Por outro lado, a minha capacidade de produzir não irá aumentar. De fato, já tive o meu auge vinte anos atrás e não aproveitei o que deveria. É um dos meus arrependimentos, mas faz parte de mim como a miopia e um dente torto. Só posso contar é com textos mais irrelevantes, mais autocomiserados e inócuos. Tudo bem, é o que preciso para manter um fogo ainda ardendo na mente. Talvez consiga aprende o que é determinação e disciplina e feche um livro, uma peça, um romance. E, no bojo, me forme na maldita e adiada faculdade.
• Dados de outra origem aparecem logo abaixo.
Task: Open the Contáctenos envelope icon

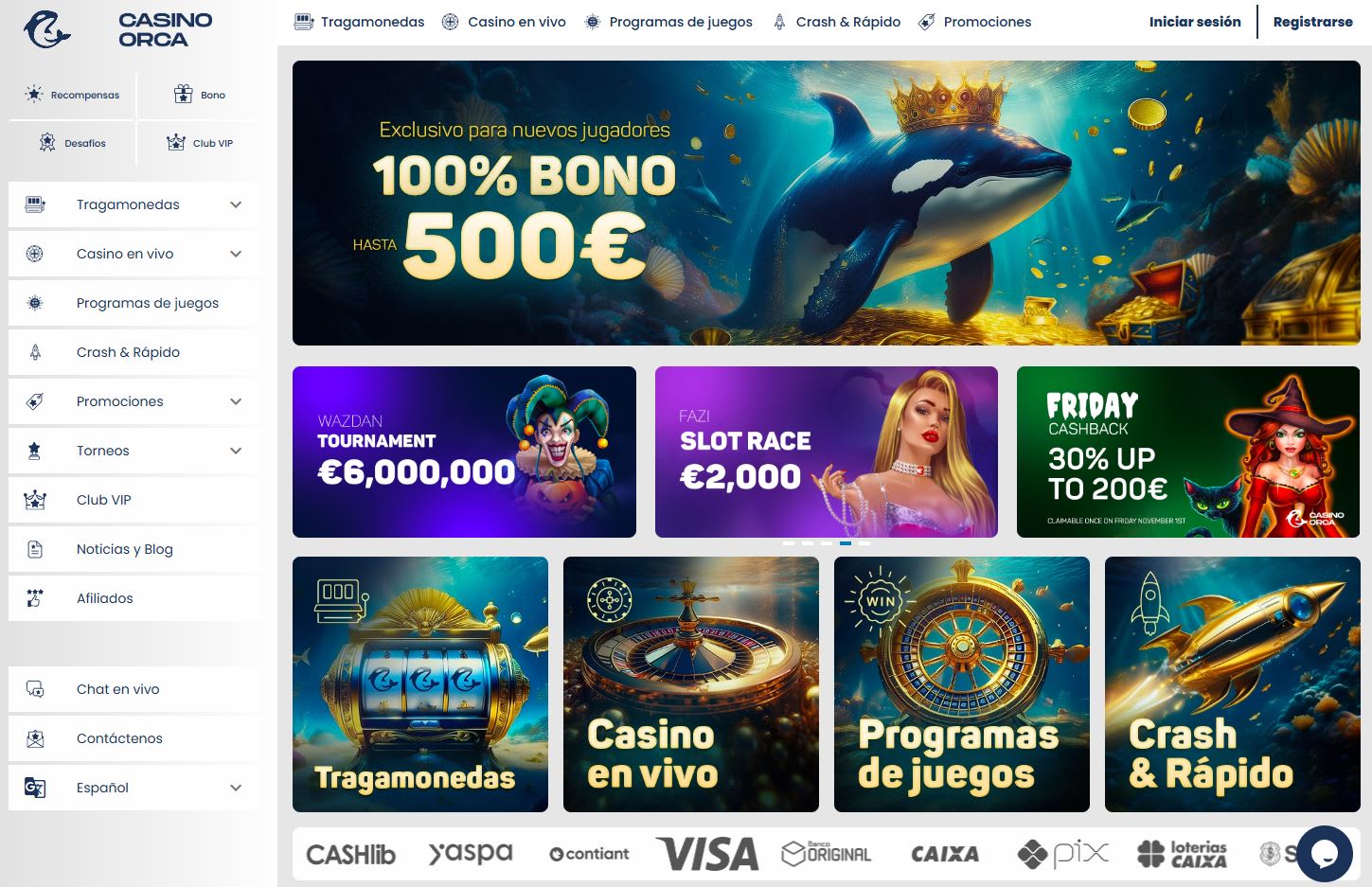Action: [x=35, y=738]
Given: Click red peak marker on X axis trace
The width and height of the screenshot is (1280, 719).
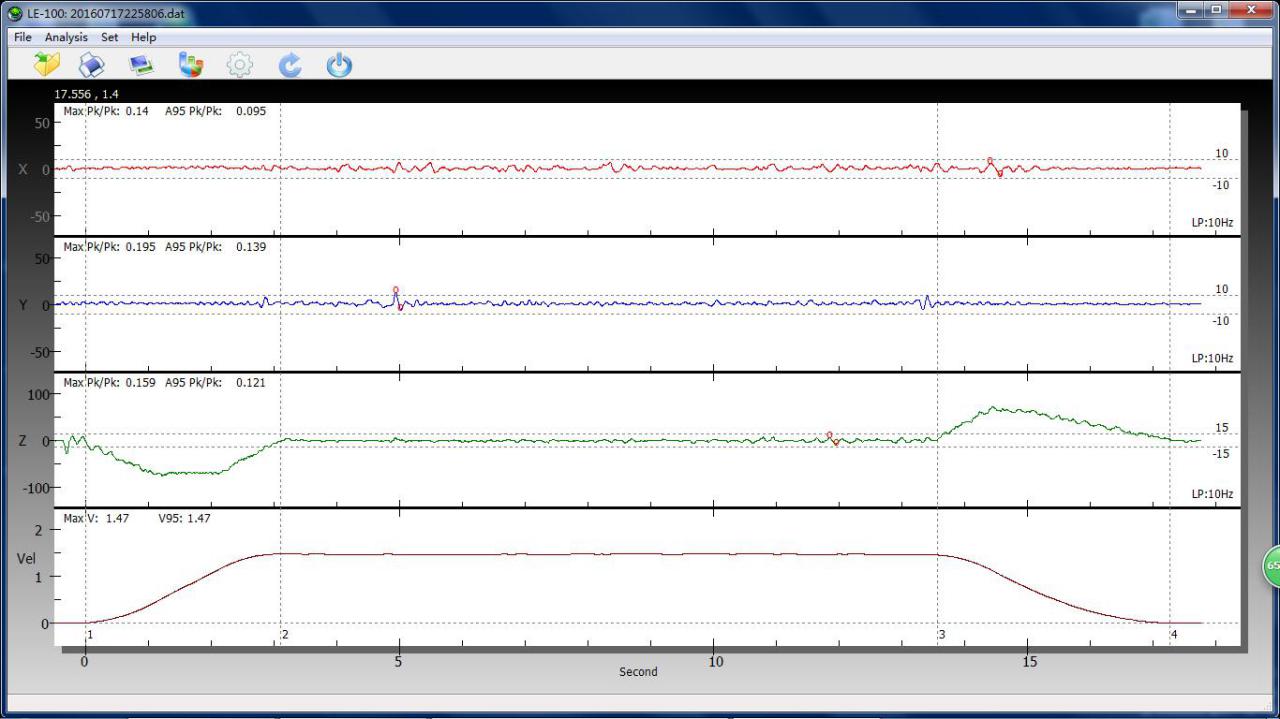Looking at the screenshot, I should point(990,161).
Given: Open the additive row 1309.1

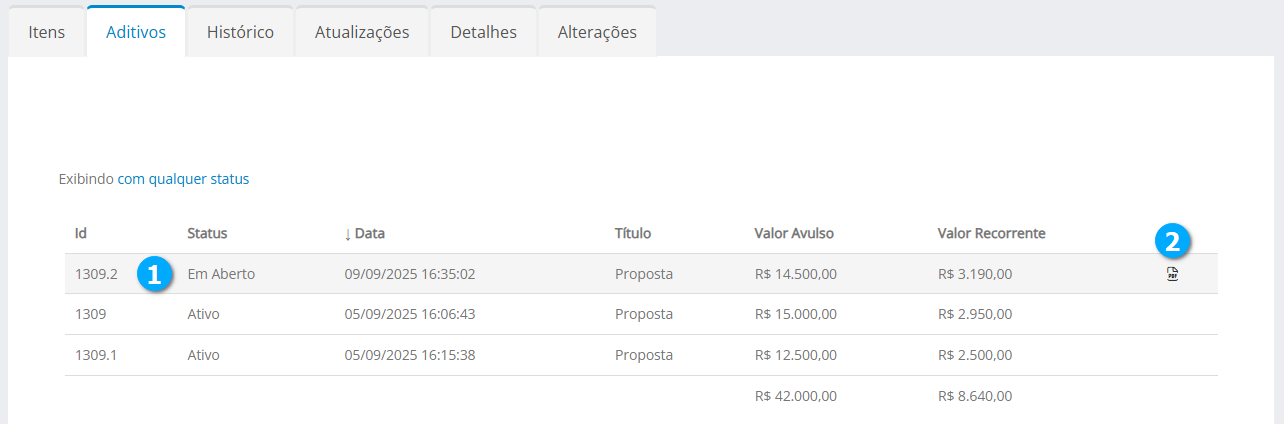Looking at the screenshot, I should coord(97,355).
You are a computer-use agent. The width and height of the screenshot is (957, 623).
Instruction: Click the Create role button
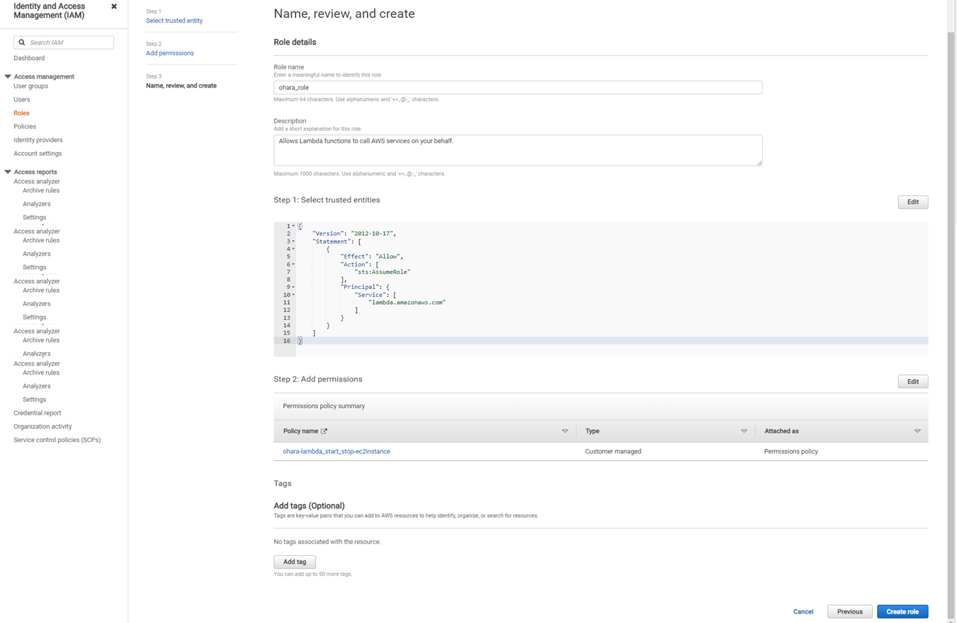point(902,611)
A minha capacidade de degustar o novo é comprometida. Não consigo gostar realmente de nada que apareceu nos últimos dez anos. Não tenho a epifania da descoberta de uma banda, de um disco ou de um filme há eons. Tudo parece pastiche, plástico, isopor. Ainda assim tenho fé que há encantamento em alguma esquina e ainda há um livro que me encanta por vez ou outra. É a magia da literatura. Mesmo velho, Homero desperta um gigante que há em mim.
E a fortuna. Bom, essa eu já desapeguei. Se eu queria ser rico, muito rico, aos vinte e poucos, hoje espero só que as contas se paguem por si só. Que minha diversão eletrônica mantenha-se em dia, que eu coma, que eu beba, durma, tenha um teto e luz elétrica e acesso à internet.
O resto?
Bom… tenho dez anos de espera para ver o que o mundo me trará.